» **GIVEN RECORDS**
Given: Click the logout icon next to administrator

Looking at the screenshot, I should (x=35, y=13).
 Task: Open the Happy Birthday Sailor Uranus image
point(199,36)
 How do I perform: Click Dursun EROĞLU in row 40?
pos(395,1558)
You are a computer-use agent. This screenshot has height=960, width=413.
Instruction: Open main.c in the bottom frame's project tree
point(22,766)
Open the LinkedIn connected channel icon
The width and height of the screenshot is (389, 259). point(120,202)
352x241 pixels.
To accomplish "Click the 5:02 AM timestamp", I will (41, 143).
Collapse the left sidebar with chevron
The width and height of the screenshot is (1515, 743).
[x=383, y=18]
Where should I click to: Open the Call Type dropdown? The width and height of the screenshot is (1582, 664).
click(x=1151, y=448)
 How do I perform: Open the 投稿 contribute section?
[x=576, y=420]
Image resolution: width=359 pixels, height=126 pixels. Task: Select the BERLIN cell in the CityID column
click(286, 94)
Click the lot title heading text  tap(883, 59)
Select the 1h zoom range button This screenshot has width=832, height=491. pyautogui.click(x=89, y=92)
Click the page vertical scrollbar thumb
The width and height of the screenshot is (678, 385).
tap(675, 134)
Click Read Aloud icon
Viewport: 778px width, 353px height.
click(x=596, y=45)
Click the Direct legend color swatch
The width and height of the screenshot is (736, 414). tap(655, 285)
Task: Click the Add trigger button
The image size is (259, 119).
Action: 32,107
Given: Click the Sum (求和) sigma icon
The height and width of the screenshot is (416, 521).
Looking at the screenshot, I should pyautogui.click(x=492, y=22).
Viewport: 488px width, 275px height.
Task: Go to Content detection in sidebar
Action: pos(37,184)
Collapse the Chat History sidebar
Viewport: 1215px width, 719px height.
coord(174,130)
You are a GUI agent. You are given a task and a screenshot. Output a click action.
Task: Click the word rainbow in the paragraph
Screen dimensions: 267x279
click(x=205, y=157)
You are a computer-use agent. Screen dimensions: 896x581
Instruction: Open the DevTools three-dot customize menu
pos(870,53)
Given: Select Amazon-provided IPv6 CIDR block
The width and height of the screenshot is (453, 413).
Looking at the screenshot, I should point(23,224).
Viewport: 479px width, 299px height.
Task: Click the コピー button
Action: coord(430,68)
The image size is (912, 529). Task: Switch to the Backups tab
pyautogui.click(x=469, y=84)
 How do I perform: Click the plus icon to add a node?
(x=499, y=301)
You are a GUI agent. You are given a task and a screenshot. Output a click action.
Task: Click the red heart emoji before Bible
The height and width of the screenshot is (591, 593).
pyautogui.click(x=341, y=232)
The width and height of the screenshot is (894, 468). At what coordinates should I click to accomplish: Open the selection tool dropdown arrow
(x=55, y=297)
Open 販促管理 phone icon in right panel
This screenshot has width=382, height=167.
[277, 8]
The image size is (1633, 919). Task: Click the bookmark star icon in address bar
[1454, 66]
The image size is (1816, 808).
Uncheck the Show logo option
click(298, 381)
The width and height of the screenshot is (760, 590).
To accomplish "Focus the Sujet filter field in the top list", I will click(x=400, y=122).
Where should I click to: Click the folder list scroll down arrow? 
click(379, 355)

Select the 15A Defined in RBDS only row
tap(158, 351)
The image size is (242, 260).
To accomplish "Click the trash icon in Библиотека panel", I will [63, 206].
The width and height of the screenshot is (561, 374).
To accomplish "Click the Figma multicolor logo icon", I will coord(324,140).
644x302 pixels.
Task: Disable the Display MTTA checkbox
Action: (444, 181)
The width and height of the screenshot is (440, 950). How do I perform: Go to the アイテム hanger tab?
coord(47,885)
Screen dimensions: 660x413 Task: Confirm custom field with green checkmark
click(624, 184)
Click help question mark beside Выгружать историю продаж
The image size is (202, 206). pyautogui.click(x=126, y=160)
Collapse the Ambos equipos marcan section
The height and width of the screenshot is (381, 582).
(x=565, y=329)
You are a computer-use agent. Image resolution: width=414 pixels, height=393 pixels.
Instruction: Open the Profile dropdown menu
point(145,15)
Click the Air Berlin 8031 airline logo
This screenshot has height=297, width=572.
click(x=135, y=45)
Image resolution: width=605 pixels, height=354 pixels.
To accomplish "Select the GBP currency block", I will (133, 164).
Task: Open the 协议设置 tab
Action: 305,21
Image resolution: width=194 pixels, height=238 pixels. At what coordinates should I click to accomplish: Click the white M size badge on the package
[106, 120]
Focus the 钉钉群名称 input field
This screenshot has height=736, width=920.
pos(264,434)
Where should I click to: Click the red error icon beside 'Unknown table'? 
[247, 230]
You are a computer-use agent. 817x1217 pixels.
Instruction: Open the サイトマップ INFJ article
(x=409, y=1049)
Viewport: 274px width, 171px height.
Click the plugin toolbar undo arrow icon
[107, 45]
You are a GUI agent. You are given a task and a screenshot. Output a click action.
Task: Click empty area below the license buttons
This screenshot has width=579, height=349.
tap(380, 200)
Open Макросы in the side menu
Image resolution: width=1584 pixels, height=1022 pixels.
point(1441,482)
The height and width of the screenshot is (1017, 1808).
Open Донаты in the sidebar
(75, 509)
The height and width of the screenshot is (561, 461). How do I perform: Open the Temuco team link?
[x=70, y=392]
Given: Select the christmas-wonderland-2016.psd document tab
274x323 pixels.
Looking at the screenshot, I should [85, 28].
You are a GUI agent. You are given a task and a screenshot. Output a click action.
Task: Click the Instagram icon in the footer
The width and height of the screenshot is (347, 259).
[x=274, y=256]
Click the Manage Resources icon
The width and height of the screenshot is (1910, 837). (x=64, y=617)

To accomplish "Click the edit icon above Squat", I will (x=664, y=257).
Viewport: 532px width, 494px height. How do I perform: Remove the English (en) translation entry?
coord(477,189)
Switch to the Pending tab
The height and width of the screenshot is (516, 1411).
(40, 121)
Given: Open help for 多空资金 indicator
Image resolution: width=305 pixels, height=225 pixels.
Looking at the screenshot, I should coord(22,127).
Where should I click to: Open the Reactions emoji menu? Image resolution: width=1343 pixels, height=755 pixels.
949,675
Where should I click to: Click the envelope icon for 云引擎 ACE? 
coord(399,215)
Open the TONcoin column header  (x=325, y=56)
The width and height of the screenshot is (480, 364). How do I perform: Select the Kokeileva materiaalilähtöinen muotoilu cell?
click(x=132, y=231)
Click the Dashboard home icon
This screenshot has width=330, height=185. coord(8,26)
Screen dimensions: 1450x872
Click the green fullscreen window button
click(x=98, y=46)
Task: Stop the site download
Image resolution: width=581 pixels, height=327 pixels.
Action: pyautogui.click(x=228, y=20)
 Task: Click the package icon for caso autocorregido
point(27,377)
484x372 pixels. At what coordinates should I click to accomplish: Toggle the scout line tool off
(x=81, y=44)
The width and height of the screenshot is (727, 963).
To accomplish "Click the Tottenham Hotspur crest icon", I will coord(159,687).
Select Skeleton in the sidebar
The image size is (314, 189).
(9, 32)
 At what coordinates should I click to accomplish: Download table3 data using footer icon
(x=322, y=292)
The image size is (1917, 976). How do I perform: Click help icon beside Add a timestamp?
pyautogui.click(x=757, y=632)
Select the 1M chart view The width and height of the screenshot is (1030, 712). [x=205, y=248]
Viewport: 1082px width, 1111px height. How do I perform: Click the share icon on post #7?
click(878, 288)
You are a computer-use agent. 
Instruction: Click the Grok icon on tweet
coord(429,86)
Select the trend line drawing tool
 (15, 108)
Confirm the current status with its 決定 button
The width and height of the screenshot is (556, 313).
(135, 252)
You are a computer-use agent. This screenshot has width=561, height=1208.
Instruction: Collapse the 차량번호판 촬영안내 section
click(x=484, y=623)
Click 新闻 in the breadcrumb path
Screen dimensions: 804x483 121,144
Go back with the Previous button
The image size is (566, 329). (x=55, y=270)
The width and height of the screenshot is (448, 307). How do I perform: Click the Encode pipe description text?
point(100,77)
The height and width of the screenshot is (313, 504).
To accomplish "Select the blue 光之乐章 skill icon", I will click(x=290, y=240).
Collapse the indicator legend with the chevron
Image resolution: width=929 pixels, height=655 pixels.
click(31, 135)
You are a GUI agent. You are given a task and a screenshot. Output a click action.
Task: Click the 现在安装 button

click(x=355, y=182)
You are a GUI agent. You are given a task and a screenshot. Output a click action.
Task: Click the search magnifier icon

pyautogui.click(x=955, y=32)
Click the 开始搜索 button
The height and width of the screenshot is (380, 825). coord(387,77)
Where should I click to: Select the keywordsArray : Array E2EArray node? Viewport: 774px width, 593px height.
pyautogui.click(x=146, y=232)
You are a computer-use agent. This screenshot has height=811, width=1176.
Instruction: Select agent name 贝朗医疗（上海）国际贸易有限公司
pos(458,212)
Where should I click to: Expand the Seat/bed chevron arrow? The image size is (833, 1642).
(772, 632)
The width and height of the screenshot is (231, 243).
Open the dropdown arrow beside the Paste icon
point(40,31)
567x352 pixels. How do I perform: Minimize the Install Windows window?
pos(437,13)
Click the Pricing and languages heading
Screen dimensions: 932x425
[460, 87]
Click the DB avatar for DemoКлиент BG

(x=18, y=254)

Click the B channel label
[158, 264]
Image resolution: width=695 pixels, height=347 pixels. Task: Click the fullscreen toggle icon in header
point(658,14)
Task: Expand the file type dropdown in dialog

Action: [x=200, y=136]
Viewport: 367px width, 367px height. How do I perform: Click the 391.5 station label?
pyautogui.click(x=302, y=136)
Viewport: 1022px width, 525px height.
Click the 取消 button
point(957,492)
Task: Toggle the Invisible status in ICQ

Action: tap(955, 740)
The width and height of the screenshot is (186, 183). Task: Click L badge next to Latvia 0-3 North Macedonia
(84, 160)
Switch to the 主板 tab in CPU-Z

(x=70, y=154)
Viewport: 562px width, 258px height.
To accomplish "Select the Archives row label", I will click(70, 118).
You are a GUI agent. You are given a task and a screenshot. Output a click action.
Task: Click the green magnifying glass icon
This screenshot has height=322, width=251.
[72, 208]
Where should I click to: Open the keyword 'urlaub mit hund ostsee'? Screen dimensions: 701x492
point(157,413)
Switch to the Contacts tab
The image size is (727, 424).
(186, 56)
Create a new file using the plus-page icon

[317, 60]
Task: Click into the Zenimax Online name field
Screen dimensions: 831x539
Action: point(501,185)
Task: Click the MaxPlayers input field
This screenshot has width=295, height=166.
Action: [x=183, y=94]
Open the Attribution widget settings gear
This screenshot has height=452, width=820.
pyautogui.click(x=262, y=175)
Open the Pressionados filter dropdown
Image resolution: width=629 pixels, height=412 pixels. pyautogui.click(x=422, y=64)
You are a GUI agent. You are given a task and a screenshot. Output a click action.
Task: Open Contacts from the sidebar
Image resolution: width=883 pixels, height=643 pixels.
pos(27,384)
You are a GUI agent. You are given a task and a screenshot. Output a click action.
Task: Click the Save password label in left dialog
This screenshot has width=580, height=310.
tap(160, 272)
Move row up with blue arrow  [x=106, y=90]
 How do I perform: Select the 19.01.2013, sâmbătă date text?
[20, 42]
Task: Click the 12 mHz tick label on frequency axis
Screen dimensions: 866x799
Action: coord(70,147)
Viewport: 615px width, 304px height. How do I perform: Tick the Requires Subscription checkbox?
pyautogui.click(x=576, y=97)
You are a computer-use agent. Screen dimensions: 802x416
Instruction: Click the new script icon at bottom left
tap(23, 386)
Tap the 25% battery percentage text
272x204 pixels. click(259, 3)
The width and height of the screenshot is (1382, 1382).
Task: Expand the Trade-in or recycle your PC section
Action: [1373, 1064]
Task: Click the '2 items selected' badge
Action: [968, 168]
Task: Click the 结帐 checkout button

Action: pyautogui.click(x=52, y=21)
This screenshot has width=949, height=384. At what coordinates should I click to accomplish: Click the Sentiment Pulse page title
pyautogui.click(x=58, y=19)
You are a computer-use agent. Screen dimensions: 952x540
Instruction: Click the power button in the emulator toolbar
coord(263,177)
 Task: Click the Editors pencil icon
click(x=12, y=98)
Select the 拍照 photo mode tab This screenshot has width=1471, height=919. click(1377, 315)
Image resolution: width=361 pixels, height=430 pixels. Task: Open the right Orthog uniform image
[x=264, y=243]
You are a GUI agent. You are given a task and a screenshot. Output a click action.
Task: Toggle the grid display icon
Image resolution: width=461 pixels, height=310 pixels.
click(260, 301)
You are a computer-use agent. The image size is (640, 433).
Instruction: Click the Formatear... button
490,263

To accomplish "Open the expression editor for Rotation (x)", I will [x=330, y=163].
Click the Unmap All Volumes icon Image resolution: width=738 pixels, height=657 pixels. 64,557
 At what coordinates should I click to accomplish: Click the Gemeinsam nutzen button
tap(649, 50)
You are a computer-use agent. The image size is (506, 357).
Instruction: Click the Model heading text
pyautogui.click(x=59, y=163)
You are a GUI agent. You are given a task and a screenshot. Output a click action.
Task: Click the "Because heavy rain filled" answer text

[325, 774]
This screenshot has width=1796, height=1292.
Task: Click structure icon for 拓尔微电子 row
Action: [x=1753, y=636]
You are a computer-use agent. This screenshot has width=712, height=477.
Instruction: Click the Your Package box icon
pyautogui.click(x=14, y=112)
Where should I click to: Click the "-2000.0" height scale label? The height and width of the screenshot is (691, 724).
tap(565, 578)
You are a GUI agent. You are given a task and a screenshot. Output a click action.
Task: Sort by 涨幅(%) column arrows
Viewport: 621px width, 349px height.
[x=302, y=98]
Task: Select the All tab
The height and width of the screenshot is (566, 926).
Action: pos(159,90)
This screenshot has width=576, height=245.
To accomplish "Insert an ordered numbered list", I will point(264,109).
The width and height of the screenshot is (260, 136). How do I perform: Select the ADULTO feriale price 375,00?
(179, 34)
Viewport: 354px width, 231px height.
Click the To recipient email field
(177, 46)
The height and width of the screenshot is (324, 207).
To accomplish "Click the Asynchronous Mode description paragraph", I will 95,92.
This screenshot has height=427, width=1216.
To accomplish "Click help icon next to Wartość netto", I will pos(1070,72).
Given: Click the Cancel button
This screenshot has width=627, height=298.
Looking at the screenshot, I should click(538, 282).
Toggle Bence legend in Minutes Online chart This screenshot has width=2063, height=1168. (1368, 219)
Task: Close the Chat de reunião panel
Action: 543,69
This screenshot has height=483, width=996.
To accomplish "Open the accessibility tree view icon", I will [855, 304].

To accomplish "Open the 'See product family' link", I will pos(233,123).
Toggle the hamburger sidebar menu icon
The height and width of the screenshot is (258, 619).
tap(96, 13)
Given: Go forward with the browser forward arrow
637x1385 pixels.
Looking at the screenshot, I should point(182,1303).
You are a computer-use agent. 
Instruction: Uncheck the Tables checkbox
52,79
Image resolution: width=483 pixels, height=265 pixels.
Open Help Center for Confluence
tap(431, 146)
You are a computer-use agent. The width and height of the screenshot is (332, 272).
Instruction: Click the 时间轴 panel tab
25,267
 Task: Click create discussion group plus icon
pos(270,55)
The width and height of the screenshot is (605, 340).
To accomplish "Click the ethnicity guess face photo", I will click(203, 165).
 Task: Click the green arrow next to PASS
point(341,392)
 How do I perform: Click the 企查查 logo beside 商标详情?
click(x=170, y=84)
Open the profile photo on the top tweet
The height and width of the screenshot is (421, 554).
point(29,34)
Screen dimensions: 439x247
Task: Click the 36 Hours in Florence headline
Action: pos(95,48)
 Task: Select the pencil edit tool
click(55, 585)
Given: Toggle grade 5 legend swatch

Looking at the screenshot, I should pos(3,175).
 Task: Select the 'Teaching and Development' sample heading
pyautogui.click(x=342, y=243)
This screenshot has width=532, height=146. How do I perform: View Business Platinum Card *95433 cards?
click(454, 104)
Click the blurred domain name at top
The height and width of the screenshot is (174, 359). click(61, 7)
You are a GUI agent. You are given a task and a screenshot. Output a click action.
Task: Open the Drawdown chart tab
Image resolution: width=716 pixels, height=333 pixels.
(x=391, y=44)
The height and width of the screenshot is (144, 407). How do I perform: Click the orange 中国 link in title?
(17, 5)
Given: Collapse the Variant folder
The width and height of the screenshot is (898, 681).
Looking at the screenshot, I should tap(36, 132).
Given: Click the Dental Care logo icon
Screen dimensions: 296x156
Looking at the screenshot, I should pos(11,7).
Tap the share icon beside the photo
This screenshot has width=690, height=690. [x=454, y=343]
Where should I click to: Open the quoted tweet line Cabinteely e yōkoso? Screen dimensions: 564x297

» **ABOUT THIS EXERCISE**
The answer must consist of each line from the data that includes the string "indicator".

» **RESPONSE AREA**
Given: Open help for 多空资金 indicator
Collapse the indicator legend with the chevron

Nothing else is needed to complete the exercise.